What to do
Reproduce the material line for line, starting at the line that contains "This screenshot has width=696, height=509." and ending at the line that contains "Expand the party", with both of those lines included.

Entries for locating words and elements
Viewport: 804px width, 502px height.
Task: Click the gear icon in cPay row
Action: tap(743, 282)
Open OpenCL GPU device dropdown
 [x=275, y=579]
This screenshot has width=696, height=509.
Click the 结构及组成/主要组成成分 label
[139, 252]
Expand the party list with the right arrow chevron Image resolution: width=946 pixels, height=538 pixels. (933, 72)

---

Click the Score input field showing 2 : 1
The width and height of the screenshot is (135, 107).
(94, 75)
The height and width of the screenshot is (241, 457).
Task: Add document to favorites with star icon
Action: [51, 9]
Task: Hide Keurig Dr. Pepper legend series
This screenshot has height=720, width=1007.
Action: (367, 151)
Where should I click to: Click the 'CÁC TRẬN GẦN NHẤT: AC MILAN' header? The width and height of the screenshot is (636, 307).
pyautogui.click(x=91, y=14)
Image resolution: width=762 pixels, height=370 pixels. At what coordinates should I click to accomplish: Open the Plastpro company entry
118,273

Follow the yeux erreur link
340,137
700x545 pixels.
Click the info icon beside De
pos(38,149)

Response to the task
This screenshot has width=696, height=509.
Click the 结构及组成/主要组成成分 label
[139, 252]
Expand the party list with the right arrow chevron Image resolution: width=946 pixels, height=538 pixels. (933, 72)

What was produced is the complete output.